In the long run, we're all dead. John Maynard Keynes

by Jerome a Paris (etg@eurotrib.com) on Sun Jun 26th, 2005 at 10:10:41 AM EST
[ Parent ]
can we have a quick discussion by Those Who Know, of the relationship between LNG, LPG, propane, and other petro gas nomenclature?  how many gaseous byproducts of petro distillation or extraction are compressed and used in liquid form?  the "flows like a liquid and can go Bang" risks being discussed here sound a lot like propane.

also, has anyone a reading on the amount of energy used to compress these gases into their liquid state for storage and transport?  how many BTU does it take to compress 1000 BTU of any of these liquid gases into their commercially usable form?  just curious about the EROEI as usual...

The difference between theory and practise in practise ...

by DeAnander (de_at_daclarke_dot_org) on Sun Jun 26th, 2005 at 12:59:48 PM EST
[ Parent ]


as to the EROEI, I'd say from rough memory that you get on the other side (i.e. after liquifeaction, transport and regasification) 90%+ of the natural gas you put in, so it's not too bad as a transport chain.

In the long run, we're all dead.
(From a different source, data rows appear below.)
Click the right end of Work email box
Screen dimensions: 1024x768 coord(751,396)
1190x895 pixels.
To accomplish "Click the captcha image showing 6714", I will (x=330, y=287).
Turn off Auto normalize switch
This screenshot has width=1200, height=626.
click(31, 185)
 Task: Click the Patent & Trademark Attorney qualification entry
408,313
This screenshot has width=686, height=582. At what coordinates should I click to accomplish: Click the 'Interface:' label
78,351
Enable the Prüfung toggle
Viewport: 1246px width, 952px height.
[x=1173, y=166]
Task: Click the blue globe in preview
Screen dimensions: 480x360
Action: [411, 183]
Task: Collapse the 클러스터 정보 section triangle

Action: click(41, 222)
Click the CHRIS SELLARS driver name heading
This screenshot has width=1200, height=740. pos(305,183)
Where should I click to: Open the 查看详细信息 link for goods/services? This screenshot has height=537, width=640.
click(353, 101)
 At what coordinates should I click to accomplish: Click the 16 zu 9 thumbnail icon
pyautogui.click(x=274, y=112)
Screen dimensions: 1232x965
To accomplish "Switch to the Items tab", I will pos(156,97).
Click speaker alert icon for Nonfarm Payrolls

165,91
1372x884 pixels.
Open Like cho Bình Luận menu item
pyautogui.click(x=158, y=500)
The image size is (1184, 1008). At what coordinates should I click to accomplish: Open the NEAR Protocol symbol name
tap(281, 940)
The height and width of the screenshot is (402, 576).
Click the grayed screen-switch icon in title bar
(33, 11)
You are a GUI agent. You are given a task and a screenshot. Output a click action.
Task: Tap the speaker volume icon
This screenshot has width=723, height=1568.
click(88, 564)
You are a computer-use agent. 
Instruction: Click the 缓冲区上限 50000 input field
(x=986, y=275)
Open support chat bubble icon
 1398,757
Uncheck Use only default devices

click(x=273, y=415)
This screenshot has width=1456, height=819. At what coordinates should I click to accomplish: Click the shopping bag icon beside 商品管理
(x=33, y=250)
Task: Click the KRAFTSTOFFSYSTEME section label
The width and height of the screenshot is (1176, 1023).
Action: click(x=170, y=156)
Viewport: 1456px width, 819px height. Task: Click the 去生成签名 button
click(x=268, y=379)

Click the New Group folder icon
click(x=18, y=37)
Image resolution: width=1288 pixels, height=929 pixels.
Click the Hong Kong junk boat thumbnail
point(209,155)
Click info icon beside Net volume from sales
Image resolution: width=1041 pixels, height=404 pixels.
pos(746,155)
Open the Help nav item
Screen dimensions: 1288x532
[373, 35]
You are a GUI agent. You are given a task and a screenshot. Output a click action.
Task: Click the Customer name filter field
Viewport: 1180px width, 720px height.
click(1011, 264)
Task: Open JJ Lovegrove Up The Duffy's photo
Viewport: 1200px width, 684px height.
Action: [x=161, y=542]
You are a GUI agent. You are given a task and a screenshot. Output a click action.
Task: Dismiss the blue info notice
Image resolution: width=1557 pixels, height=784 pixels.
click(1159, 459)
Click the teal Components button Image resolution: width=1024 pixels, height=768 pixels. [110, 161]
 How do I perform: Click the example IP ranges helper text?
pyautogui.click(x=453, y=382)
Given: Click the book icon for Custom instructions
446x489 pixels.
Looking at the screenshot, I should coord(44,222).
John Maynard Keynes

by Jerome a Paris (etg@eurotrib.com) on Sun Jun 26th, 2005 at 03:06:38 PM EST
[ Parent ]
the US East coast already has enormous mogas imports via tanker.  Mogas has been moving into NY on 60-80 KT ships (500K+ bbls) from Mobil Yanbu (red sea side of Saudi) for 10 yrs+.  Not to mention Venz, brazil, Norway, and the rest of Europe.  

You might want to check out how large mogas imports already are.  And I'd guess 90% of it goes to the USAC from Virginia north.  Rest to USWC in summer.